**Task description**
Rewrite the following lines, substituting "desktop automation agent" for every occurrence of "computer-use agent" and leaving all other text unaltered.

-- start of Entries supplied --

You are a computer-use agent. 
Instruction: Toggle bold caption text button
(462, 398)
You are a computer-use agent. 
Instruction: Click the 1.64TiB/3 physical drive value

-- end of Entries supplied --

**Output of the task**
You are a desktop automation agent. 
Instruction: Toggle bold caption text button
(462, 398)
You are a desktop automation agent. 
Instruction: Click the 1.64TiB/3 physical drive value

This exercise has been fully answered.